“Indiana Doesn’t Discriminate”: Except for this one thing

Indianapolis is my home town.

I was born there in 1954, moved away in 1955, returned in 1965. I went to high school at what was then John Marshall high on the east side (it was downgraded to a junior high in 1986), graduated in 1972, and considered Indianapolis home until we got married in 1976.

During today’s interview of Governor Pence by George Stephanopolous, George asks the Governor five times if same-sex discrimination would be legal in Indiana (as one of the law’s supporters had claimed). In each case, Pence responded that people in Indiana don’t discriminate and that this wasn’t the purpose of RFRA. The purpose was to stop government overreach (I think this opens the state up to major litigation by nonbelievers but I’ll skip that for now).

I think about Pence’s non-discrimination claim in light of my history. Maybe individuals are kind and nice to everybody as the Governor suggests, but the history tells a more complicated story.

AttucksIndianapolis Public Schools was sued by the Department of Justice in 1968 because of the existence of de jure segregation (that’s segregation by law and not just by outcome). They made minimal attempts to adjust (closing the all-black Crispus Attucks high school in 1970). Here is a summary from the Indiana Historical Society:

In May 1968, the United States Justice Department filed suit against the Indianapolis Public Schools (IPS) to force the desegregation of its schools. In 1970 with the anticipation and threat of a federal court desegregation order, IPS began a minimal busing program within the district. The case was tried in July 1971. IPS was found guilty of de jure segregation. Finding for the plaintiff, the court charged IPS with “operating a segregated school system wherein segregation was imposed and enforced by operation of laws.”

IPS initially tried to address the concerns by playing around with the feeder system to the high school. Changing which junior highs went to which high schools was an baby step toward solving the problem. There was little preparation for the transition that took place.

I was in my senior year at Marshall the first year of the restructuring. While my graduating class had three black students out of a class of 350, the incoming freshman class in 1971 was 35% black. We did have a convocation the previous spring with ministers telling us of the importance of tolerance. There were also posters in the hallway that read “It takes both white keys and black keys to play the Star Spangled Banner”.

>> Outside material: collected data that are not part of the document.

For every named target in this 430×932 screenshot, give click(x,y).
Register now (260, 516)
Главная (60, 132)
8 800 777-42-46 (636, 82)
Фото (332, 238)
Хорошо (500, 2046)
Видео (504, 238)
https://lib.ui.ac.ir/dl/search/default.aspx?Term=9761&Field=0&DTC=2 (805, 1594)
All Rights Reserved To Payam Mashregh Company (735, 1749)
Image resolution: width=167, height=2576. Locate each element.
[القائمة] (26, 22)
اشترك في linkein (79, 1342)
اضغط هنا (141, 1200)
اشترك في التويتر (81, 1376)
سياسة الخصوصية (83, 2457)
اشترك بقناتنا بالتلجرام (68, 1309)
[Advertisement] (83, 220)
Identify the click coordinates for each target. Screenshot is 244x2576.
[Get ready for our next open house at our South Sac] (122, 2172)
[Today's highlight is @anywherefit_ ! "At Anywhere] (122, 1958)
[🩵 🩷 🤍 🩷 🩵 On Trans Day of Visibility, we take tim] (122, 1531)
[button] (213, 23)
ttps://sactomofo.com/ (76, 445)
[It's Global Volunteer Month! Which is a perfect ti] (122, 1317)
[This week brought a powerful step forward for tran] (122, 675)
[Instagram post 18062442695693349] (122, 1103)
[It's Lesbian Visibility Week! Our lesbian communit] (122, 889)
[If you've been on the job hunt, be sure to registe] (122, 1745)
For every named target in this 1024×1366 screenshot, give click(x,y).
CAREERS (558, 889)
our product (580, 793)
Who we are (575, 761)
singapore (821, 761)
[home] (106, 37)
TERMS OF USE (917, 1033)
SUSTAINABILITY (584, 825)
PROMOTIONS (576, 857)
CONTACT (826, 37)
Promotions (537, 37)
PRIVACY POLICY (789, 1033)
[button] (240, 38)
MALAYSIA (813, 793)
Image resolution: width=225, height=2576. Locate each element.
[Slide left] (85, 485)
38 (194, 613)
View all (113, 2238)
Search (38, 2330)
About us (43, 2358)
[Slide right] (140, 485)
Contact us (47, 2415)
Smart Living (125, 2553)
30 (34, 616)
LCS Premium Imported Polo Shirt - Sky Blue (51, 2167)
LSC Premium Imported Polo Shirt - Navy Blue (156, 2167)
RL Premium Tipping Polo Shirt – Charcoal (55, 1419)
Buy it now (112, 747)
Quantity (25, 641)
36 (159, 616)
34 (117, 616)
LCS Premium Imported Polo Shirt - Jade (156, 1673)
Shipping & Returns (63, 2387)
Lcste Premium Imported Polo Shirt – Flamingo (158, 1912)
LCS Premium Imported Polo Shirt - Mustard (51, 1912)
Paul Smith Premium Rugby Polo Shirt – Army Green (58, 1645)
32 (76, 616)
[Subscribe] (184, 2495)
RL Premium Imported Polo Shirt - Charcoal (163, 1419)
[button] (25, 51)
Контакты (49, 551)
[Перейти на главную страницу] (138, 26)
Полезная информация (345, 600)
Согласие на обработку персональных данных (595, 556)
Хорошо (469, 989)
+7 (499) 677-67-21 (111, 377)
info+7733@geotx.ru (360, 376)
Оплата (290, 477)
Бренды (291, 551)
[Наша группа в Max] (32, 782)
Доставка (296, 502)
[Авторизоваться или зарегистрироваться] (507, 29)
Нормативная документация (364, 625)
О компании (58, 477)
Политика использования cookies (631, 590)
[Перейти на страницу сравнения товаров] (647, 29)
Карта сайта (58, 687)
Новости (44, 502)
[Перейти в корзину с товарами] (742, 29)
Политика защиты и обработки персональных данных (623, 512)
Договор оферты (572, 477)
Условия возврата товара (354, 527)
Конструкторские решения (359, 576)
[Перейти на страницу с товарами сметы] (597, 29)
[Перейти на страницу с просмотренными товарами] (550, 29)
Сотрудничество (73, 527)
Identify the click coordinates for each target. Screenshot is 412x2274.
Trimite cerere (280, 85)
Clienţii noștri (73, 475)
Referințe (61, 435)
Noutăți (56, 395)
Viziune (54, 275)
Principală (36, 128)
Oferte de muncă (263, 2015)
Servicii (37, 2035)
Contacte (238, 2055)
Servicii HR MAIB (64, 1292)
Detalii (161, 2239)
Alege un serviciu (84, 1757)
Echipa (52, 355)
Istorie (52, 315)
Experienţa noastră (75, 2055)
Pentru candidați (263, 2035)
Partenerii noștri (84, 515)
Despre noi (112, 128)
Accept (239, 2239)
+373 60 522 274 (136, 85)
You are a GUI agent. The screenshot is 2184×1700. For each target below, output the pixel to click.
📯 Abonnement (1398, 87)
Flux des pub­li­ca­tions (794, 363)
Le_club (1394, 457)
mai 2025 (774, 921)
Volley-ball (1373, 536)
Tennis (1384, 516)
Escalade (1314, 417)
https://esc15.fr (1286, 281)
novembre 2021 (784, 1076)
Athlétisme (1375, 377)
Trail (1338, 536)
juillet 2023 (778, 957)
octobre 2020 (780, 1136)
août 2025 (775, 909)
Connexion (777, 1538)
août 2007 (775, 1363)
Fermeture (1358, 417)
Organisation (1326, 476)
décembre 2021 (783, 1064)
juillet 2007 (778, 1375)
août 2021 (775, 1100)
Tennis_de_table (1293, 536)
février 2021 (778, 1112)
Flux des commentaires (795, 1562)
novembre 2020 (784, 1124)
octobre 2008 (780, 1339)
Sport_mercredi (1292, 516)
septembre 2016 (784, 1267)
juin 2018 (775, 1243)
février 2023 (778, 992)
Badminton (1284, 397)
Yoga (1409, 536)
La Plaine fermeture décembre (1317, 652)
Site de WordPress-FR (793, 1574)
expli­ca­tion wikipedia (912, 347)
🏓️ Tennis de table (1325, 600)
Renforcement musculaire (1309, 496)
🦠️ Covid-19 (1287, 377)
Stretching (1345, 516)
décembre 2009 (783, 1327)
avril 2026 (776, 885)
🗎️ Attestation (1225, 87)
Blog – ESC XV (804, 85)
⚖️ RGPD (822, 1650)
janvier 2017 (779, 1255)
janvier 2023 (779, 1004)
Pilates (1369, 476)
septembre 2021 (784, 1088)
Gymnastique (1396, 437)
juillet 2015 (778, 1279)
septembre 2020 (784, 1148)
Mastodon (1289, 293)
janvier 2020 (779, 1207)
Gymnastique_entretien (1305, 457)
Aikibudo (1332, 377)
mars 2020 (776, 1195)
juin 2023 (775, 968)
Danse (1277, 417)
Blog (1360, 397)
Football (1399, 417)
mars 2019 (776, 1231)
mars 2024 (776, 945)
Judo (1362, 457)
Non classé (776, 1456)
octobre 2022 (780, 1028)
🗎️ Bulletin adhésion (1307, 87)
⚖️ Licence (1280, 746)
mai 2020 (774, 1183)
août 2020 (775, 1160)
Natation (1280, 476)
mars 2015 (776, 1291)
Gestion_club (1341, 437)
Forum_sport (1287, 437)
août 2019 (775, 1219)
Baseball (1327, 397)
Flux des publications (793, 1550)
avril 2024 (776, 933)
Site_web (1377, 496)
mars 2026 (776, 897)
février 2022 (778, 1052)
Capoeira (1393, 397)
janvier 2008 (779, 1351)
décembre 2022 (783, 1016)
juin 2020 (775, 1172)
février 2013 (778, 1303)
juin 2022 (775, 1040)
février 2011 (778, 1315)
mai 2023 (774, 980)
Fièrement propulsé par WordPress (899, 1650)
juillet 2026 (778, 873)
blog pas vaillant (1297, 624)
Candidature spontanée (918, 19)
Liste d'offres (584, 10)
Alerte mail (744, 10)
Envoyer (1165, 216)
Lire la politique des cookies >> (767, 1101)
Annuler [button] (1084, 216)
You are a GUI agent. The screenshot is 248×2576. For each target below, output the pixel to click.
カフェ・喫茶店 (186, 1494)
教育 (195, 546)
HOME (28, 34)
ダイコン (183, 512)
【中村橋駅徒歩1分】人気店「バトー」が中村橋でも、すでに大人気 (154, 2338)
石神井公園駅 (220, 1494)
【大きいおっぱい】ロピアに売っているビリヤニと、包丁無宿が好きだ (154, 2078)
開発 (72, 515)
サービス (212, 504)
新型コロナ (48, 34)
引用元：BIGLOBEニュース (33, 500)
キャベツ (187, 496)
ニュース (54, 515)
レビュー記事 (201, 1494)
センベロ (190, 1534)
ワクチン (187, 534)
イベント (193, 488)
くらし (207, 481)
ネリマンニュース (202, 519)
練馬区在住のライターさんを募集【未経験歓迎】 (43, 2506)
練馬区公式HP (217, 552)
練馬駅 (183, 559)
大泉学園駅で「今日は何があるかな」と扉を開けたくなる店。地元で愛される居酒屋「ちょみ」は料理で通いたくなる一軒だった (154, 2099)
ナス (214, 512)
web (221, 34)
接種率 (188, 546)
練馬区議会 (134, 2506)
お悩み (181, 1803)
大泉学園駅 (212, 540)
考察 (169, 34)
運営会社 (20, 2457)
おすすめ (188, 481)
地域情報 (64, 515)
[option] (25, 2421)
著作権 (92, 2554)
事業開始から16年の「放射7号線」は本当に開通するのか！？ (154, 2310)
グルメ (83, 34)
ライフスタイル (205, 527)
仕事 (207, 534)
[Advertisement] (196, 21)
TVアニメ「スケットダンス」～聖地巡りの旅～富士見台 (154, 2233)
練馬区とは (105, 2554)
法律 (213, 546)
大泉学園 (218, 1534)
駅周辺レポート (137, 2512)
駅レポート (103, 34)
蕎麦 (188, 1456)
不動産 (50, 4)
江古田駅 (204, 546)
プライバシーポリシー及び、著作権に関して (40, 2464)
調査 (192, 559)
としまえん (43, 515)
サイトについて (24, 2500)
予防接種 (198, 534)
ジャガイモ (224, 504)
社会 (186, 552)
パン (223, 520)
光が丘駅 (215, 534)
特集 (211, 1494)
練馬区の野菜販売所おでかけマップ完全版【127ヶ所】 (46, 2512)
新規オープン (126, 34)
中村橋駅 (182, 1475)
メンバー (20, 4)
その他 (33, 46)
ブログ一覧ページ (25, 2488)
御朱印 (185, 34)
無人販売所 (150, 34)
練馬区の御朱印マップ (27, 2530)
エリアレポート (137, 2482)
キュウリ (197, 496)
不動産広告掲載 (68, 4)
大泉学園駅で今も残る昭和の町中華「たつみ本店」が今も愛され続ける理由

Late that fall, there was an unfortunate convergence of elements that put Marshall as the lead story on the evening news. We had what they said was a “race riot”. In reality, it was a group of upset individuals with a lot of yelling and a little bit of shoving (I got off campus right away). My math teacher said “the natives are restless.” The principal got on the PA, said that school was closed, and anyone on the school grounds in 45 minutes (I think) would be arrested for trespassing. IPS used city buses for transportation and nobody was prepared for the student body being dumped on the street.

The following year, Federal Judge Hugh Dillin established a court mandated busing program that moved inner-city black students to predominantly white high schools in the city and some surrounding townships within Marion County. Busing is never a popular solution but was seen as necessary to undo the nearly half-century pattern of segregation (the length of Attucks’ first run).

The DOJ oversight of IPS continued until 1998 — thirty years after the initial lawsuit. Here’s more from the Historical Society report:

In January 1997, IPS requested that the court lift the busing order. Dillin ruled that the order would be “continuing and permanent.” IPS appealed Dillin’s decision and later that year the 7th United States Circuit Court ruled that the busing order was never meant to be permanent and that IPS should be permitted to show why its African American students should return to IPS. In June 1998 a settlement was reached between IPS, suburban township schools, and government agencies when Dillin approved an agreement that would phase out busing of inner city black students to township schools by 2017.

The one-way busing to the townships ended in 2005 — 34 years after it began.

To review, Crispus Attucks was opened in 1927 as an intentionally segregated school. It took 78 years for the last impacts of that de jure segregation to go away. And that conclusion was reached only a decade ago.

Indiana was also a key location for Ku Klux Klan activity, centered around Tipton and Kokomo. According to “Hoosier History Live”:

“At its height in Indiana in the 1920s, one quarter to one third of native-born, white males in Indiana were Klan members,” Professor Safianow noted in an article in the Indiana Magazine of History about the discovery of the Hamilton County membership records and memorabilia.

Hamilton County is the county directly north of Indianapolis.

The Klan disbanded in Indiana and we’ve made great strides in pushing cases of individual racism underground. But those individual behaviors and attitudes opened the door for the segregation through law that followed.

This is why Stephanopolous’ continued questioning about whether discrimination is legal in Indiana was so central to evaluating the RFRA implications. It’s not a matter of individual attitudes but a matter of legal status.

Given Indiana’s difficult history with regard to race, it is virtually impossible to take Governor Pence at his word when it comes to sexual orientation.